The New York Times Receives a Little Feedback

I’ve still got a digital subscription to The New York Times but am limiting myself to the International section, the Arts section and Paul Krugman’s column. Our president is in England, so the International section wasn’t safe today. 

The Times headline says: 

Trump, on His Best Behavior, Heaps Praise on May as ‘Tough’ and ‘Capable’

I was moved to submit the following comment (with inflation, it might be worth two cents to somebody):

“Trump on his best behavior” suggests the White House Press Office is writing headlines for The Times. One British paper, The Guardian, describes Trump’s presence as “the visit from hell” and refers to “Trump’s oily and obnoxious personality” and “towering lies”.

Regarding today’s press conference with Prime Minister Theresa May, a British journalist writes:

Then he went into overdrive. Sure, Boris Johnson would make a great prime minister. Why not? He was a great guy who had said some nice things about him. May looked as if she might throw up at that point. It was a while since a prime minister had been publicly insulted in her own back garden. Even when Trump went out of his way to praise her – “She’s doing a great job. The greatest job” – he somehow managed to sound patronising and condescending.

No, he wouldn’t take a question from CNN because they were more fake reporting. But, hell, he knew about nukes because his uncle had been a professor of nukes. He was now full-on delusional, repeating lies about events and meetings that had never happened. A masterclass in uncontrolled narcissism made orange flesh.

Perhaps the reference to the president’s “best behavior” was a moment of sarcasm? I doubt it, because the American establishment continues to treat this monster with undeserved respect.

Meanwhile, In Gun News

It’s been reported recently that the US government doesn’t keep track of how many people are killed by the police. The FBI relies on individual police departments to report “justifiable homicides” they commit, but a study by The Wall Street Journal found that “hundreds of police killings are uncounted in federal stats”.
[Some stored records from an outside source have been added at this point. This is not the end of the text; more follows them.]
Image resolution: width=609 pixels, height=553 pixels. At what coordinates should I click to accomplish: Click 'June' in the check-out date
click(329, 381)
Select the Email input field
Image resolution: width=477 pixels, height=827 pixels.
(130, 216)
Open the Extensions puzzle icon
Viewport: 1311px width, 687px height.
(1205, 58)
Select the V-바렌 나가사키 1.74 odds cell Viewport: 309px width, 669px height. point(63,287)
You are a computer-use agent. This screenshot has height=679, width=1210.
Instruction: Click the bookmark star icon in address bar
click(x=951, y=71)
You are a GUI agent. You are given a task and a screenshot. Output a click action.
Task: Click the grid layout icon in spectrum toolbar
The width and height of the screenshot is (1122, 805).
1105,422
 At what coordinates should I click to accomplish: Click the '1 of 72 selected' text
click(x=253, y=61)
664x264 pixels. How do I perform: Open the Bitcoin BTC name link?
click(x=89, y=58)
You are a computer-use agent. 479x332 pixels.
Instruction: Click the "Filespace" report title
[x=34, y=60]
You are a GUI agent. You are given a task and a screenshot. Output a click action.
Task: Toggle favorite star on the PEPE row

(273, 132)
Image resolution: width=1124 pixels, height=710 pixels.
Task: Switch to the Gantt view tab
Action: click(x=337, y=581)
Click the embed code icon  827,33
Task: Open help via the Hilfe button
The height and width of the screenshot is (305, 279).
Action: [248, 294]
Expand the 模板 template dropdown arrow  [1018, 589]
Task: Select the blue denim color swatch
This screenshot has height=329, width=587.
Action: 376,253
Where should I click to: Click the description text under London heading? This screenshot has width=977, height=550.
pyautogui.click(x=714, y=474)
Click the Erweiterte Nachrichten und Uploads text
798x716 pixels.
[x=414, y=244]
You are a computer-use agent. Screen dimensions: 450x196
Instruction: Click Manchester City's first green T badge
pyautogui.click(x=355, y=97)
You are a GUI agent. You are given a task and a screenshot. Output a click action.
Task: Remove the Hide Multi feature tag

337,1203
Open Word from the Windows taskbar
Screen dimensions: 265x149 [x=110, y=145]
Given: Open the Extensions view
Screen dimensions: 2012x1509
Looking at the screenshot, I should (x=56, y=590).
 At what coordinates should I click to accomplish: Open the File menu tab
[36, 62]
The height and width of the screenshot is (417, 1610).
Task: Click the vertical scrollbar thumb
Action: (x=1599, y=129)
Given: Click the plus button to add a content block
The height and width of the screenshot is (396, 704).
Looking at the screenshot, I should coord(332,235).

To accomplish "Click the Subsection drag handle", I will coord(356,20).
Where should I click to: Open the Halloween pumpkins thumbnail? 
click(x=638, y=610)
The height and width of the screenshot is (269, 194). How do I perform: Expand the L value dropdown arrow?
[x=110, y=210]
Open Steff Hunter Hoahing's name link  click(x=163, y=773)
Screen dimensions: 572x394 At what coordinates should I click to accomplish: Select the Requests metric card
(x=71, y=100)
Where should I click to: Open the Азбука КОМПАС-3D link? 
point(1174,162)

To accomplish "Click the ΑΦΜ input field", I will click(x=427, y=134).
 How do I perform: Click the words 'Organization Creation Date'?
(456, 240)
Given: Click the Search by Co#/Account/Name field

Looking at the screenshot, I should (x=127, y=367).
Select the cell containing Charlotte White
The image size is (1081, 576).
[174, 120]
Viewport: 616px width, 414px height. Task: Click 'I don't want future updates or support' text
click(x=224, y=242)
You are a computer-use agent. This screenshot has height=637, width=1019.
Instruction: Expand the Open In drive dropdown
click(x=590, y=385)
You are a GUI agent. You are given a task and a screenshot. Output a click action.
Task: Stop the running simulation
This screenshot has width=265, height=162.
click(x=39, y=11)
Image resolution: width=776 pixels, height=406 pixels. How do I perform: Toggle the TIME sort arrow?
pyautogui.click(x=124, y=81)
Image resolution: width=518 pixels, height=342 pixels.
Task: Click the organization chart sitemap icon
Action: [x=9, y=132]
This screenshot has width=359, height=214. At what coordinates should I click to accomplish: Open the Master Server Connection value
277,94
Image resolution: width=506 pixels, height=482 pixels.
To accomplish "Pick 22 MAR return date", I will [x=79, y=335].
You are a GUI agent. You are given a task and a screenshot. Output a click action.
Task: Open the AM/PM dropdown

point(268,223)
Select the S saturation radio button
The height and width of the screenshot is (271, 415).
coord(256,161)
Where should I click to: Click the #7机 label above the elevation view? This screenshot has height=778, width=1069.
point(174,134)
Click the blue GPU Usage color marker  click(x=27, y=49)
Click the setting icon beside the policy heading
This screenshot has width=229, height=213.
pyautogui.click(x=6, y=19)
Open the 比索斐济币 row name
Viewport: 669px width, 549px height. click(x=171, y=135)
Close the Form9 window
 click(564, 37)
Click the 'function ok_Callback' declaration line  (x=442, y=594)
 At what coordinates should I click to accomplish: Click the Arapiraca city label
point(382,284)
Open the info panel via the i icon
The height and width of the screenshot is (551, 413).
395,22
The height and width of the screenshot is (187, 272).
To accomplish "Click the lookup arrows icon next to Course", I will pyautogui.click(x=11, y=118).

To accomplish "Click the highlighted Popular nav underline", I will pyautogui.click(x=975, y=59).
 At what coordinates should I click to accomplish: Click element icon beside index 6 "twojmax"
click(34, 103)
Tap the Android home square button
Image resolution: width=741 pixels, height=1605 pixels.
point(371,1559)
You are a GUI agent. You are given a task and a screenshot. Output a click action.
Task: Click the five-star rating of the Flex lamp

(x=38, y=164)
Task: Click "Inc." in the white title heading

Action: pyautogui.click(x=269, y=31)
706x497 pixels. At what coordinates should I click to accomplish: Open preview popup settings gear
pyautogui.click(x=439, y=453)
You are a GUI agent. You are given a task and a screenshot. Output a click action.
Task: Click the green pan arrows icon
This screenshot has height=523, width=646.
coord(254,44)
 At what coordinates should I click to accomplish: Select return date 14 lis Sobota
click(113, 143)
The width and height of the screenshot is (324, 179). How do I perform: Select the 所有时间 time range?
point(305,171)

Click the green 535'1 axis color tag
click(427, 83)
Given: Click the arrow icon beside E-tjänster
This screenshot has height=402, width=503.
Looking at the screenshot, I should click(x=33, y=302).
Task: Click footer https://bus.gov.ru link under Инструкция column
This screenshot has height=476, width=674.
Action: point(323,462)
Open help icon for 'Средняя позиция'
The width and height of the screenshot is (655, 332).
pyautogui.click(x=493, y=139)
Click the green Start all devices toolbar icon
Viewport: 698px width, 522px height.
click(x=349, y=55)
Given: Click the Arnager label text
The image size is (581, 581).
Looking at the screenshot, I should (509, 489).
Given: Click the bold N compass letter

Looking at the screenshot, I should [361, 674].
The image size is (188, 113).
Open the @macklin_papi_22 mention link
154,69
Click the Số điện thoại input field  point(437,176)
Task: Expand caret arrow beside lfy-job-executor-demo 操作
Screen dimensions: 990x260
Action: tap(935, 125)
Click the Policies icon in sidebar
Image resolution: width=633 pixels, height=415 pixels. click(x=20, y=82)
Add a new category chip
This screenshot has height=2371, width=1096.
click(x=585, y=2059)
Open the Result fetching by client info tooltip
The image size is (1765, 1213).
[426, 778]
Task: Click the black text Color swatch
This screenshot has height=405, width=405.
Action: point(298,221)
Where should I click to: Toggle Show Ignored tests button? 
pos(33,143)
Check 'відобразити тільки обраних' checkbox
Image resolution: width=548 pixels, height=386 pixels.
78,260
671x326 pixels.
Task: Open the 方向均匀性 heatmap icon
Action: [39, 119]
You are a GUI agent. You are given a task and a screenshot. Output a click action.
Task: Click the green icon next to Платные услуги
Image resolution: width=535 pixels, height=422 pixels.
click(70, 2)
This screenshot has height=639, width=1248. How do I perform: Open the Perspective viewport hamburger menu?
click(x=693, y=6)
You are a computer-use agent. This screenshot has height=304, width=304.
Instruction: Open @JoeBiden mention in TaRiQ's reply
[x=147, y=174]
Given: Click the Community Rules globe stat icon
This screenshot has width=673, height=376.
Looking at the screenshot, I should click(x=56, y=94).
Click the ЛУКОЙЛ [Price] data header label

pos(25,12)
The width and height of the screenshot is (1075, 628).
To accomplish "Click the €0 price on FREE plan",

That’s why The Guardian created “The Counted”. It’s an attempt to document everyone killed by America’s police departments during 2015. The database includes people shot to death, as well as those who died under other circumstances, such as the 15 people hit by police cars. As of today, the database contains 506 deaths, 442 by gunshot. You can look at the database and see brief accounts of each incident here.

In a related Guardian article, it’s pointed out that:

… police in the US often contend with much more violent situations and more heavily armed individuals than police in other developed democratic societies. Still, looking at our data for the US against admittedly less reliable information on police killings elsewhere paints a dramatic portrait … : the US is not just some outlier in terms of police violence when compared with countries of similar economic and political standing. America is the outlier … [my emphasis].

One way to reduce both the number of violent situations the police confront and the number of people they kill would be to reduce the number of firearms in circulation. (If you want to get shot by a police officer, the most efficient way is to acquire a gun and then point it at a cop, like David Schwalm did last month.)

And one way to reduce the number of firearms in circulation would be to enforce something like Connecticut’s “permit to purchase” law. From Salon:

Connecticut’s “permit to purchase” law, in effect for two decades, requires residents to undergo background checks, complete a safety course and apply in-person for a permit before they can buy a handgun. The law applies to both private sellers and licensed gun dealers.

Researchers at Johns Hopkins reviewed the homicide rate in the 10 years before the law was implemented and compared it to longitudinal estimates of what the rate would have been had the law not be enacted. The study found a 40 percent reduction in gun-related homicides….there was no similar drop in non-firearm homicides.

The relationship between tighter regulations around handguns and fewer gun-related homicides is in keeping with previous research out of Johns Hopkins on what happened after Missouri repealed its own permit law.

When Missouri repealed its permit law, the number of homicides went up, which shouldn’t have been a surprise. The John Hopkins researchers found a 23% increase in gun-related homicides in the five years after the law was repealed.